— Exercise details —
Show the lines below that contain the string "Expand".

— Records supplied —
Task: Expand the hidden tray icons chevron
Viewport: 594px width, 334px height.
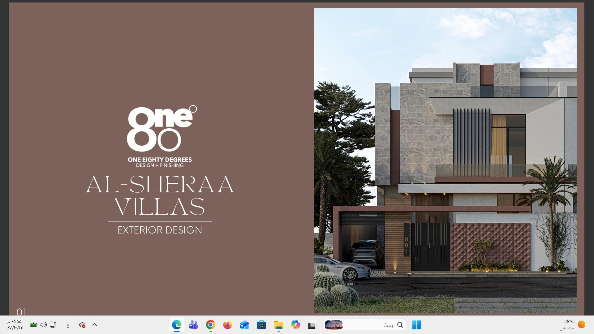Action: pyautogui.click(x=95, y=325)
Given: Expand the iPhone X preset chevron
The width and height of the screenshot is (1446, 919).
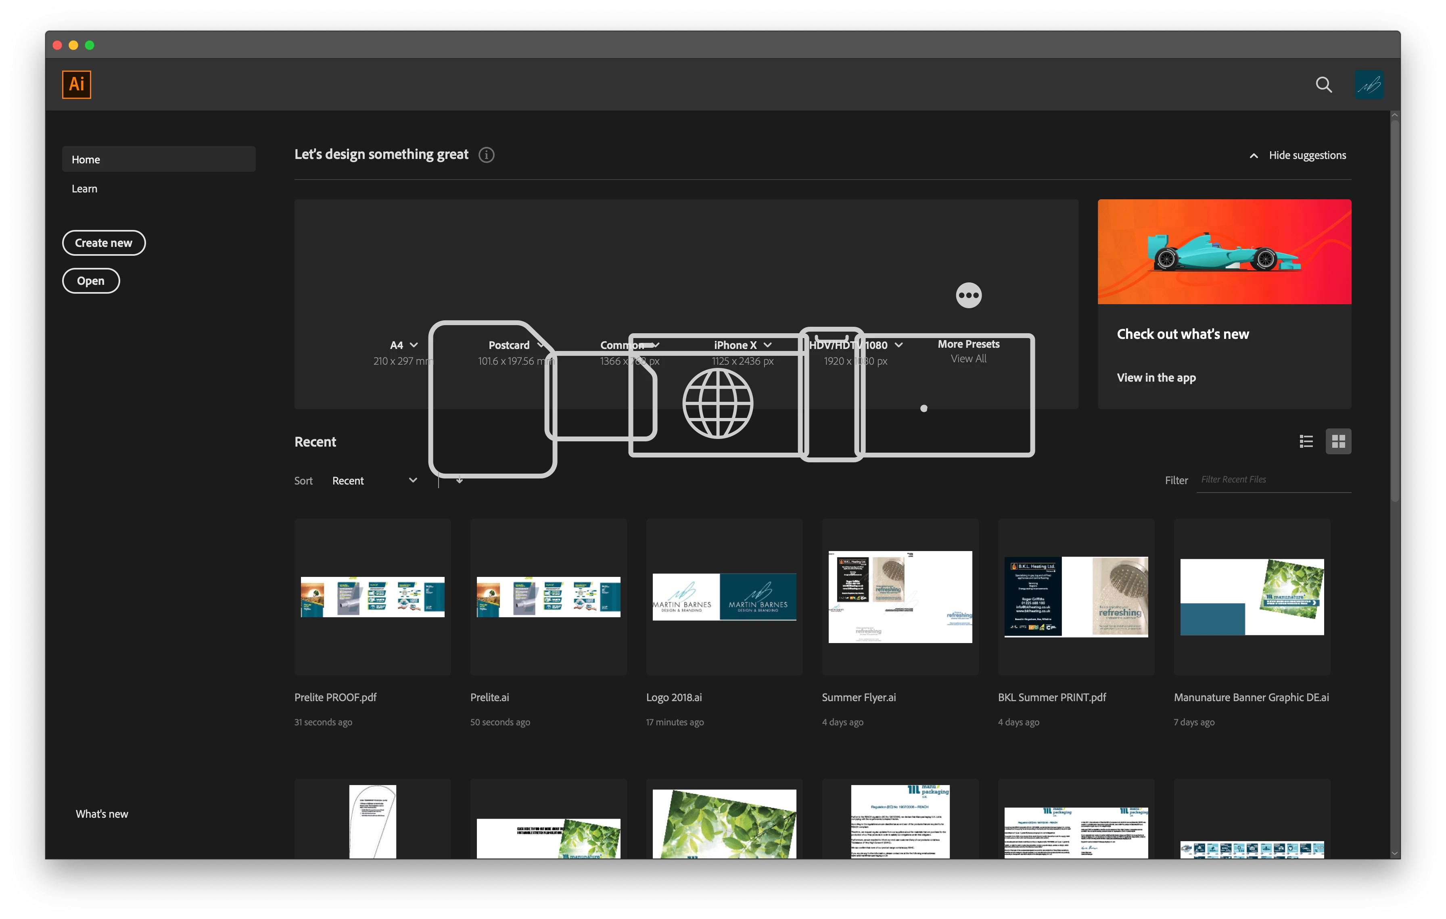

— Response to this task —
Task: Expand the hidden tray icons chevron
Given: Expand the iPhone X preset chevron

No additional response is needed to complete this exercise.